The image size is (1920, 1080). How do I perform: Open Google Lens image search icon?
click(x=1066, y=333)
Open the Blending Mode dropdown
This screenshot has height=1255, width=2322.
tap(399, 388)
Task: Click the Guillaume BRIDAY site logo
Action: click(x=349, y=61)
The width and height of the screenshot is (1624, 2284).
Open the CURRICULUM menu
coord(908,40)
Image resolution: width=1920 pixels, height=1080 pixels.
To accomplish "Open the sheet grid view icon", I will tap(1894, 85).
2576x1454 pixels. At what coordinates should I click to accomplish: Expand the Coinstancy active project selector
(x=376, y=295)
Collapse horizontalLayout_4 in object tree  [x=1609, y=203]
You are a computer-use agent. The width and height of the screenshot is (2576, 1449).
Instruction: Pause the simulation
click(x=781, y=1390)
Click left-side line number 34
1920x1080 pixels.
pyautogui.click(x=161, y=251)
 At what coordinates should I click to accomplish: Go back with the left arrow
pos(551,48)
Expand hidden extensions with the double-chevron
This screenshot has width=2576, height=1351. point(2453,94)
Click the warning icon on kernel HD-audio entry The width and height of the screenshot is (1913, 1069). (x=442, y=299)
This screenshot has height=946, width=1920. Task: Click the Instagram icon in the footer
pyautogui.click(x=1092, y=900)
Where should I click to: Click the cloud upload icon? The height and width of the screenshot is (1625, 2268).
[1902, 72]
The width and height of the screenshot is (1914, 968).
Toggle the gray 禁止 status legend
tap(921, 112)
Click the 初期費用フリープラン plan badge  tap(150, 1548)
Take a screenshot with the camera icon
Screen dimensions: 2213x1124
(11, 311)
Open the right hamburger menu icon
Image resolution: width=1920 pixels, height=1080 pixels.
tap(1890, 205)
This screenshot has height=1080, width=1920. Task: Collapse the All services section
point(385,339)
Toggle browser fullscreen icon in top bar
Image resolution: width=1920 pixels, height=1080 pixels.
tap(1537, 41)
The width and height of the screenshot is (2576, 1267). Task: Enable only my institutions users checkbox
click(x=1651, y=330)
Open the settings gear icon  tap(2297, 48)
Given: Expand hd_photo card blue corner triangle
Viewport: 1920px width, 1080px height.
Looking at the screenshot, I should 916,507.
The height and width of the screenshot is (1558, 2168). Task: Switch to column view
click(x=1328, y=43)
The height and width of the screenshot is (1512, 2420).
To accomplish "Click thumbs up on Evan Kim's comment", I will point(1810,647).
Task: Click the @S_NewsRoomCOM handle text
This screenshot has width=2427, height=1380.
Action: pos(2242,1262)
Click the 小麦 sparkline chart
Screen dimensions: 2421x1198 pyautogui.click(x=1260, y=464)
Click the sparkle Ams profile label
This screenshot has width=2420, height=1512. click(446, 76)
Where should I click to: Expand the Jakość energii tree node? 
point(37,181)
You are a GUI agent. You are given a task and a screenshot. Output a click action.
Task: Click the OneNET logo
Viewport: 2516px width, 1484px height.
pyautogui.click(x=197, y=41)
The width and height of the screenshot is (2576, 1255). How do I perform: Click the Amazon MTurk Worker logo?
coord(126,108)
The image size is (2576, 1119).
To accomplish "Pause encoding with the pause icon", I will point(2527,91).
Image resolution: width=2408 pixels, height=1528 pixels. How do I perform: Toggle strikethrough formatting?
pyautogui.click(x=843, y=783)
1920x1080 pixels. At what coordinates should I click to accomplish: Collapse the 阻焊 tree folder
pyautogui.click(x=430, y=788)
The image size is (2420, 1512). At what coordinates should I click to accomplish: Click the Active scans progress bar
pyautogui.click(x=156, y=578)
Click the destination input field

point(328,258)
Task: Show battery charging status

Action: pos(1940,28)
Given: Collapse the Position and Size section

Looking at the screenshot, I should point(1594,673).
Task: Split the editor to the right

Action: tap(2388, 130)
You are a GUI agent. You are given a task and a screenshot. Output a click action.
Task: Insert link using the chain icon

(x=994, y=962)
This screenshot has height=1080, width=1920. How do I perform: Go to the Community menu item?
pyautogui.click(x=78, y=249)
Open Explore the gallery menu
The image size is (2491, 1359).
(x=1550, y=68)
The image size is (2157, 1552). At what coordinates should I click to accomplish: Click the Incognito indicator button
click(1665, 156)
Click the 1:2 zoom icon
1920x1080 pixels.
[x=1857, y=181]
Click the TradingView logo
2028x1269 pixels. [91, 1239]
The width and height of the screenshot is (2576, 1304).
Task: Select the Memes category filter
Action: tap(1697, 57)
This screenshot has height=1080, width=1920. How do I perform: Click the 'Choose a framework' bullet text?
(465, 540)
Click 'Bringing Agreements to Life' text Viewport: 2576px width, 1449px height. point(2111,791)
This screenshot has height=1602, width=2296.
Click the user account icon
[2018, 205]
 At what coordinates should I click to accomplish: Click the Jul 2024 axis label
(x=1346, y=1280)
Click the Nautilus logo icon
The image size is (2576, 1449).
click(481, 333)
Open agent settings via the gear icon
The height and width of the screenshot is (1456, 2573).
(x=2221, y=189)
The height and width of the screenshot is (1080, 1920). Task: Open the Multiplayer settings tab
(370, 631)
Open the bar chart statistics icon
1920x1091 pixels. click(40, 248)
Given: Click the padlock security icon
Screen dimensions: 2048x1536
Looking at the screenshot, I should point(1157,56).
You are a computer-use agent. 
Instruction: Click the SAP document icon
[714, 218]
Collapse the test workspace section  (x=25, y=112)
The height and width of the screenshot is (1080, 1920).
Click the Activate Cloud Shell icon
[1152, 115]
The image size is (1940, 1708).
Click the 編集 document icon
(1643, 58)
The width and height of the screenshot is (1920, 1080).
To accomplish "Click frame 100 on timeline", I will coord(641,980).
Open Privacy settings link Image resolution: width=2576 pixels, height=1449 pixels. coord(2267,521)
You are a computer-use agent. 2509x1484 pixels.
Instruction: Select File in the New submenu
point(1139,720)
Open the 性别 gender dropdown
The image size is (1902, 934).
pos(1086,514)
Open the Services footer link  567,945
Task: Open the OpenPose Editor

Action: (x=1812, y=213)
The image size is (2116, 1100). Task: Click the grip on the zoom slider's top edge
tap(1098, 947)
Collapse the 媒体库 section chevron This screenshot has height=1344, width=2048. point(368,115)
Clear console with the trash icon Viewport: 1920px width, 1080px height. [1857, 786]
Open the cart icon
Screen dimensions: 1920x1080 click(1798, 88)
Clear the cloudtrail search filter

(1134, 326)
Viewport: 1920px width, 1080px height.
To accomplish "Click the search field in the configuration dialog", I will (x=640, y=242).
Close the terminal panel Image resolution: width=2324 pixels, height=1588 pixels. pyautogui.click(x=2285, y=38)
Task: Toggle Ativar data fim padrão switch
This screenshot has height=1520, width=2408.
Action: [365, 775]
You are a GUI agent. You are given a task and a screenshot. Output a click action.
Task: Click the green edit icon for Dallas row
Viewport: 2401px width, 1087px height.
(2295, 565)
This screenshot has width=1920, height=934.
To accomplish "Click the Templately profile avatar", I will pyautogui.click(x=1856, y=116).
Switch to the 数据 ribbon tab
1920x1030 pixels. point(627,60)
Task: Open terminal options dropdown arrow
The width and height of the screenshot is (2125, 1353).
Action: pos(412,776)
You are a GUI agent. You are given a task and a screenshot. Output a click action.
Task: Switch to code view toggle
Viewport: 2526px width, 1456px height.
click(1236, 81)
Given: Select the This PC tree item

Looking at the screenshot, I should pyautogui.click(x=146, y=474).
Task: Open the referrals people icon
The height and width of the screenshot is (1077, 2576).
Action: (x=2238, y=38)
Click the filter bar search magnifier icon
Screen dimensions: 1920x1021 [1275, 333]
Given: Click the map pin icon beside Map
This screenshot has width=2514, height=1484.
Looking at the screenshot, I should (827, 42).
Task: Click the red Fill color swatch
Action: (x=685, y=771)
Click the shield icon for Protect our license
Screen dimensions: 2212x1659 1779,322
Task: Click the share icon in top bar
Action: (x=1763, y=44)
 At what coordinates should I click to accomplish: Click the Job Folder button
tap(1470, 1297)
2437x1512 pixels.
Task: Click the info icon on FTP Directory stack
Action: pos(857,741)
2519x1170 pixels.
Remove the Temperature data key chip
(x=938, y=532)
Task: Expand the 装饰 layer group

::::::

* _Work to complete_
Within the listing above, locate the line containing "At what coordinates should I click to accomplish: Click the Jul" and the line containing "Click the Nautilus logo icon". Reproduce those two lines and all lines between them exactly, with nothing added.

* _Expected answer_
 At what coordinates should I click to accomplish: Click the Jul 2024 axis label
(x=1346, y=1280)
Click the Nautilus logo icon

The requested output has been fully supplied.